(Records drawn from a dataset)

***

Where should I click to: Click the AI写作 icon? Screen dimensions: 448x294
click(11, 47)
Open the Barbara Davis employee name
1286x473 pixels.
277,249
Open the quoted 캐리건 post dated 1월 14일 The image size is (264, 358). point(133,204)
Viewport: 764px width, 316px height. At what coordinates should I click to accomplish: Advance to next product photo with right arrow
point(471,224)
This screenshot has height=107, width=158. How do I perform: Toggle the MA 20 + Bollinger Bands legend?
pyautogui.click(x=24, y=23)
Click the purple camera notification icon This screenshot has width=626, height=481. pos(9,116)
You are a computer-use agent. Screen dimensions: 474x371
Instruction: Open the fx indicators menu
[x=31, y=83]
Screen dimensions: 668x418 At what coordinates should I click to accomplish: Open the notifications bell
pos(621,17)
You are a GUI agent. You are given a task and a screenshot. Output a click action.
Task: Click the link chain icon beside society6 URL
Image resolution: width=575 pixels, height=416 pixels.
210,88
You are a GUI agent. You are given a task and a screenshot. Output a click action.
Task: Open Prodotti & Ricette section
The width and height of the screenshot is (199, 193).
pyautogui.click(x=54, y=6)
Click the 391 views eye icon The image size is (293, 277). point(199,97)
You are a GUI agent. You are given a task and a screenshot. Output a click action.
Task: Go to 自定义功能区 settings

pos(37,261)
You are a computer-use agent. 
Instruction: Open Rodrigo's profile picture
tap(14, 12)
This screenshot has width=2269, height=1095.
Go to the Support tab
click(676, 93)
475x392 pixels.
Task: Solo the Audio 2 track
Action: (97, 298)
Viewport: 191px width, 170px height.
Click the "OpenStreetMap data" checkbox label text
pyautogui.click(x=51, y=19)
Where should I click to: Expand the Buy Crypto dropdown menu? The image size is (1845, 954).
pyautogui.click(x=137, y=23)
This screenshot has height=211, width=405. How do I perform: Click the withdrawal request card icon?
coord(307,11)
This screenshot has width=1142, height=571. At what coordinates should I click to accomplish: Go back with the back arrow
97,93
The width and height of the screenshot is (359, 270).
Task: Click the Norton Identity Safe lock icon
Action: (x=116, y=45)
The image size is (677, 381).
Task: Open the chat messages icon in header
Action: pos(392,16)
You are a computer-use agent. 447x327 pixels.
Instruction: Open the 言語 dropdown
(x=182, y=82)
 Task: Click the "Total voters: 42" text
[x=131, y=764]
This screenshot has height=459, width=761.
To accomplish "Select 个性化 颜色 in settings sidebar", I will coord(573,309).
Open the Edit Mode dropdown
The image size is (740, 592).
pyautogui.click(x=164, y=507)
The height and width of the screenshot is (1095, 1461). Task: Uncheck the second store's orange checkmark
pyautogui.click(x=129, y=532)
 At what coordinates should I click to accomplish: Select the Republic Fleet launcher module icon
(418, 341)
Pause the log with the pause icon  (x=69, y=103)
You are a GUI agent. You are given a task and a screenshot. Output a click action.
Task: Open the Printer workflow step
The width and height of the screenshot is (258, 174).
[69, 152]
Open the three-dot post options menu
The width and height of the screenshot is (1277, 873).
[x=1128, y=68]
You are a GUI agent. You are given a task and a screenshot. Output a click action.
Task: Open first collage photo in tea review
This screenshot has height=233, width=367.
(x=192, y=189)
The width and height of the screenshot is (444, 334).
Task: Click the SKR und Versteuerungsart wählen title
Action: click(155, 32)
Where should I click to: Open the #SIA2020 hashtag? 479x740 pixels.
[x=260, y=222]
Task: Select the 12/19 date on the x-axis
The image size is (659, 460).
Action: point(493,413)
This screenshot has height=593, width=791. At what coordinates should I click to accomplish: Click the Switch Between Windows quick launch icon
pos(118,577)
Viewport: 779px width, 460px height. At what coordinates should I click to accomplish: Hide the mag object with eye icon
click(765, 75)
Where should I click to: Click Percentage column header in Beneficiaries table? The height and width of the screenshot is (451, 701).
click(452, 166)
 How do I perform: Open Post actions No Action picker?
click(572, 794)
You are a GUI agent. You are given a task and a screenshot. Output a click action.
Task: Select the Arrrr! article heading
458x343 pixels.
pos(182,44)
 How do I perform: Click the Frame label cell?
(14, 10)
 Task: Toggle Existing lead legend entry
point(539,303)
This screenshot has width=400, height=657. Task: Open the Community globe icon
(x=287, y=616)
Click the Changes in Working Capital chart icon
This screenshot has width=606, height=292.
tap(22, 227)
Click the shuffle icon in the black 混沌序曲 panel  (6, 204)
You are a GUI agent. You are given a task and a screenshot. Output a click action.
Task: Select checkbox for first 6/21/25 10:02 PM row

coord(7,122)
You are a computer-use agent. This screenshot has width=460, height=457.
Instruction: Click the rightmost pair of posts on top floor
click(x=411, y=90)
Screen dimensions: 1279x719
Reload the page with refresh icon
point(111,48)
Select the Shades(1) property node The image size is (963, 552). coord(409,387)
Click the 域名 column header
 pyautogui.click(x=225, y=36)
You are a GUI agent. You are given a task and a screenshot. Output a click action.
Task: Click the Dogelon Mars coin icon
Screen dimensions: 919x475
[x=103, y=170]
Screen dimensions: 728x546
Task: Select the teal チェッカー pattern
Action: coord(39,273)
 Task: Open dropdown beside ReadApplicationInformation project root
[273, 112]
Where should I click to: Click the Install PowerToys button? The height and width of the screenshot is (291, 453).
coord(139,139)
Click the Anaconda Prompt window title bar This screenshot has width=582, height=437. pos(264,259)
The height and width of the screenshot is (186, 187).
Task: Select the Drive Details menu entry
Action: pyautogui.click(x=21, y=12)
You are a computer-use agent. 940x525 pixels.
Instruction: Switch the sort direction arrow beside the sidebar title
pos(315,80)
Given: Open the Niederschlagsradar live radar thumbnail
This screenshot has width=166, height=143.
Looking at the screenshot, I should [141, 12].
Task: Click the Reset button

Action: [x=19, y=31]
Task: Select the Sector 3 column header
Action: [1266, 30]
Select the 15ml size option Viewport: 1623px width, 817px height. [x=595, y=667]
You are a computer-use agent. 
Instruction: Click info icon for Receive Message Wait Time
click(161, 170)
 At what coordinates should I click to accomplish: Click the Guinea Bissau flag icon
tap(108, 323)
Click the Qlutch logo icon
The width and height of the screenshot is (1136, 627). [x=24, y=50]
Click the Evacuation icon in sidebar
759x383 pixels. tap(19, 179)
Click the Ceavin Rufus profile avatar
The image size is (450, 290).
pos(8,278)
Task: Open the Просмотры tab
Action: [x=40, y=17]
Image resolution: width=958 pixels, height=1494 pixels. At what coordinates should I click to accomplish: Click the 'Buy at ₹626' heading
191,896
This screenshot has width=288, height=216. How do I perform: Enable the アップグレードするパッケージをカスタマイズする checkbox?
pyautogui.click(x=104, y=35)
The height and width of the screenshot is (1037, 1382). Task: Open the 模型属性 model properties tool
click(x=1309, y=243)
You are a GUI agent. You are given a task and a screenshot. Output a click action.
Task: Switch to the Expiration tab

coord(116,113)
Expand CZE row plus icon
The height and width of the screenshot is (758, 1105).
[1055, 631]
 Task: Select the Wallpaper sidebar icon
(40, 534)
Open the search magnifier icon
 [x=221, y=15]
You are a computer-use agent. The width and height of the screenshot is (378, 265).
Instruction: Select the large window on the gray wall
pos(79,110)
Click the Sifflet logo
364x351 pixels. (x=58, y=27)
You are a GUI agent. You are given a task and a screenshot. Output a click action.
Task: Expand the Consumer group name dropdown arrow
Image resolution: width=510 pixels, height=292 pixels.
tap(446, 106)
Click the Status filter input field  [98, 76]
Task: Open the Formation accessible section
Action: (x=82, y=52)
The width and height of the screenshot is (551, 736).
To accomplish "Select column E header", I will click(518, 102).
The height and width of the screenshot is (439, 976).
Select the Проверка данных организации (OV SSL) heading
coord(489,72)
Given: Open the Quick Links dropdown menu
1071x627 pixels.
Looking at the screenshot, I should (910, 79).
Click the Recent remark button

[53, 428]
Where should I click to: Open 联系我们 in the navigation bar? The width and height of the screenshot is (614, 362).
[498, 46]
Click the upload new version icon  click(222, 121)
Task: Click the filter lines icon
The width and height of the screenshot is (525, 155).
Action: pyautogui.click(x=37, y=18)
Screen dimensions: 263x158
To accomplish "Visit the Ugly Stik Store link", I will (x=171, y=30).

***

**WORK ORDER**
Which lines above include "name"? Show each of them by copying it.

**ANSWER**
Open the Barbara Davis employee name
Task: Expand the Consumer group name dropdown arrow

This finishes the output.